Hypothetically speaking of course, if I were to decide to pursue a qualitative study of teacher organizational citizenship behaviors and pay-for-performance incentives, I could do either a phenomenological or an ethnographic study. The chosen approach would depend on whether I focused on just the identification and existence of extra-role behaviors and a shared cooperative culture of teachers (ethnography) or on their experiences as they relate and react to the implementation of an incentive pay system (phenomenological study ). Or perhaps I could accomplish both!

In the case of an ethnography, I would start with a foreshadowed problem generated from the active debate within existing research and theory about the existence and definition of teacher organizational citizenship behaviors. I might choose to focus my study on high school teachers and then enter into a relationship with a particular high school in a particular district for the express purpose of sampling, observing, obtaining and analyzing data about the behaviors outside of those required by formal teacher job descriptions. I would seek to identify a pattern from these observations and data about why, how, when and for whom teachers express OCB.

Backing up to review individual aspects of an ethnography, in that I cannot possibly study the extra-role behaviors of a comprehensive sample of high school teachers across the U.S., or even likely all teachers in a particular district, I would have to engage with a purposeful sample by case of teachers in one or two particular high schools. To protect validity and support any efforts at generalizability , I would need to identify all of the subject/selection threats that were inherent in the demographics of the district and school with which I chose to engage.

To obtain data, I would work as a moderate participant to record comprehensive observations, both structured and unstructured. I would also arrange to observe applicable committee and team meetings as well as ask questions about behaviors that I do observe. Interviews would also be very important to my study so that I could engage individual teachers in conversation about their behaviors and their own observations of others’ behavior. I foresee that document reviews would be valuable in that I could review the job descriptions and performance evaluations of the teachers to ensure that I could accurately differentiate what was in-role versus extra-role behavior and expectations.

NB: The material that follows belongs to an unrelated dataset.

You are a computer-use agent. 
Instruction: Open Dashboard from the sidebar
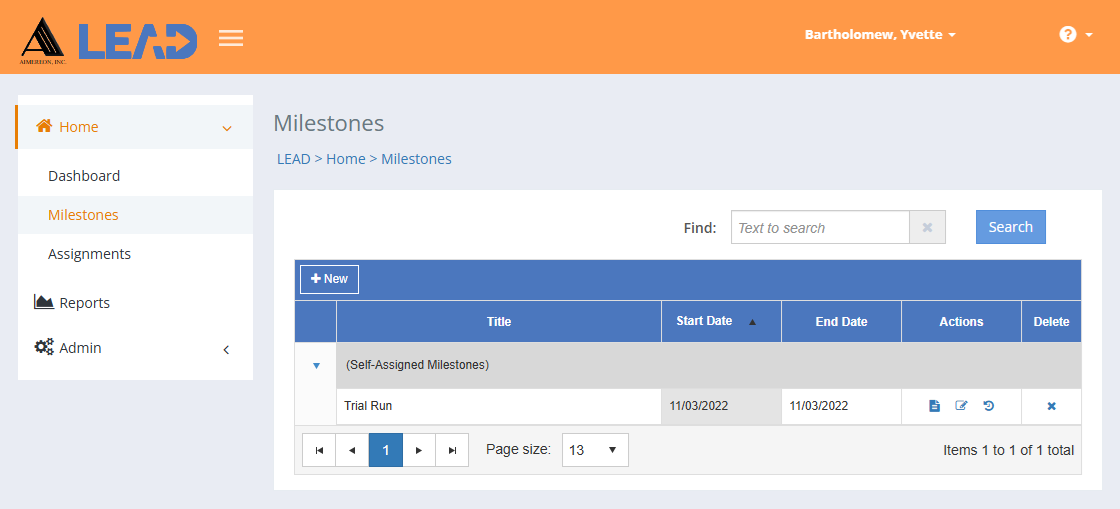(x=84, y=176)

A separate, additional phenomenological study might also be intriguing in that I could then build a further understanding of teacher OCB as it is influenced by the implementation or existence of incentive pay schemes. It would be very cool to query teachers through in-depth interviews or focus groups about their observations, reactions, and feelings (drama!) about pay-for-performance. If I was then able to interpret the data with any significant measure of reliability, I could hope to build new understanding about the use of incentive pay for teachers. Insight on how teachers experience pay –for-performance vis a vis the behaviors that they report being incentivized or discouraged would be very valuable feedback to have when considering the design of future teacher compensation systems.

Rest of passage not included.